◆ **Page**:
-=-=-=-=-

Skip to content

MultiTable Synthetic Data from a Set of CSV Files

This guide demonstrates how to generate synthetic data from a collection of CSV files representing related tables in a database. Multi-table synthesis allows you to retain structural relationships—such as foreign key dependencies—between multiple tables, while anonymizing sensitive data and preserving statistical properties.

This approach is ideal for data scientists, developers, and analysts working with complex data structures who need privacy-safe datasets for testing, prototyping, or sharing.

This script demonstrates how to: - Load data from multiple CSV files - Read your schema and relationships from a yaml file - Create and configure your MultiTableSynthesizer - Generate synthetic data for each table while preserving relationships

Don't forget to set up your license key

    import os

    os.environ['YDATA_LICENSE_KEY'] = '{add-your-key}'

Make sure to check your schema before training your synthetic data generator

Before starting, make sure your CSV files are cleaned and correctly reflect the schema relationships (e.g., primary and foreign keys).

Create your database relations as a yaml file

To correctly synthesize multi-table data, you must define the relationships between tables. This includes specifying primary keys and foreign keys, which help the synthesizer understand how records are connected across your dataset.

These relationships are defined in a YAML configuration file. Each table is represented as a key, with primary_keys and optional foreign_keys fields. Foreign keys should clearly indicate the column, parent table, and the corresponding column in the parent table.

-=-=-=-=-

◆ **Given material**:
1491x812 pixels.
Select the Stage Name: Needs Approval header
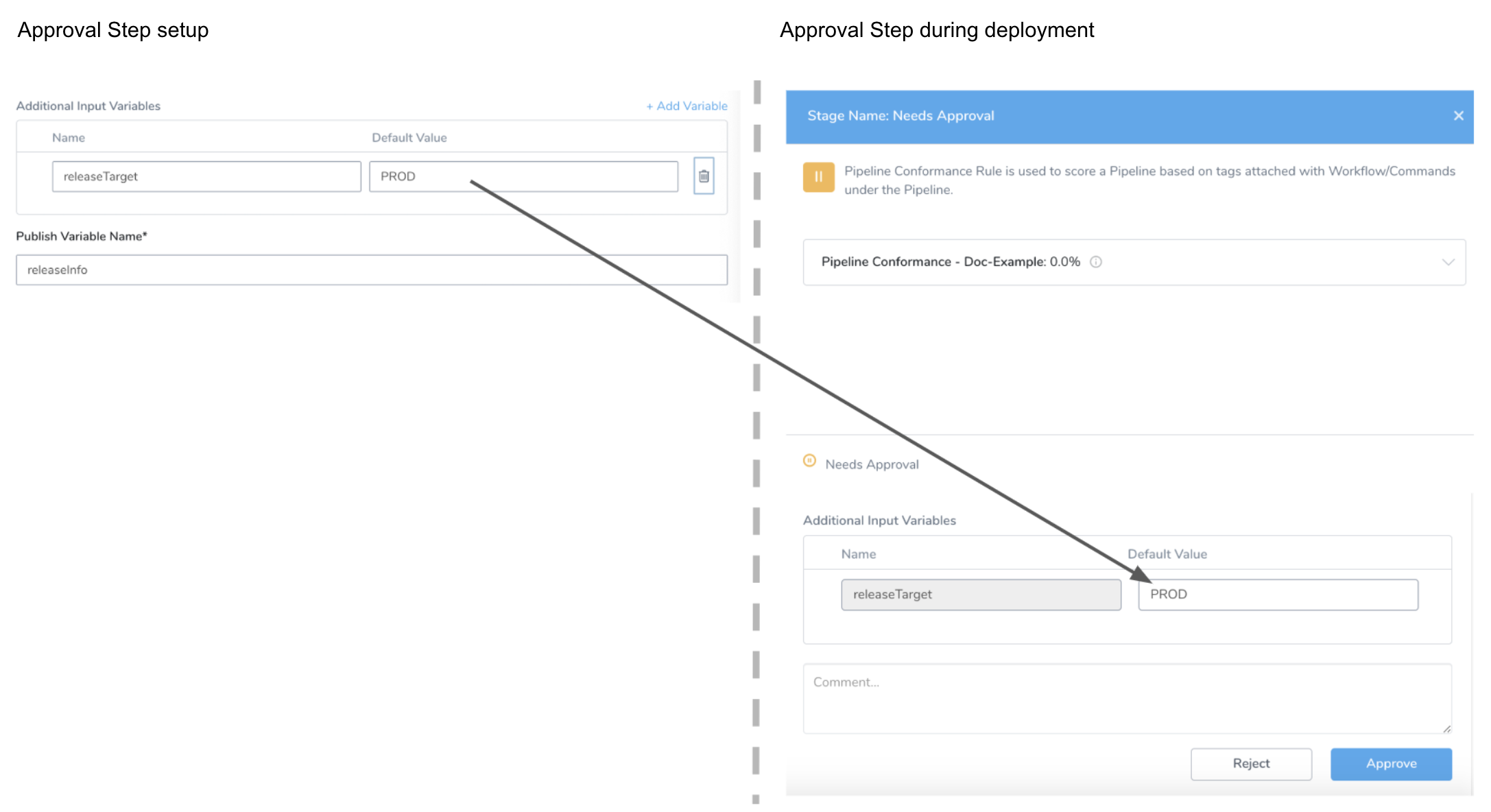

-=-=-=-=-

◆ **Brief**:
In the guide on multi-table synthetic data from CSV files, what fields does each table get in the YAML configuration file?

◆ **Full response**:
Each table has a primary_keys field and an optional foreign_keys field.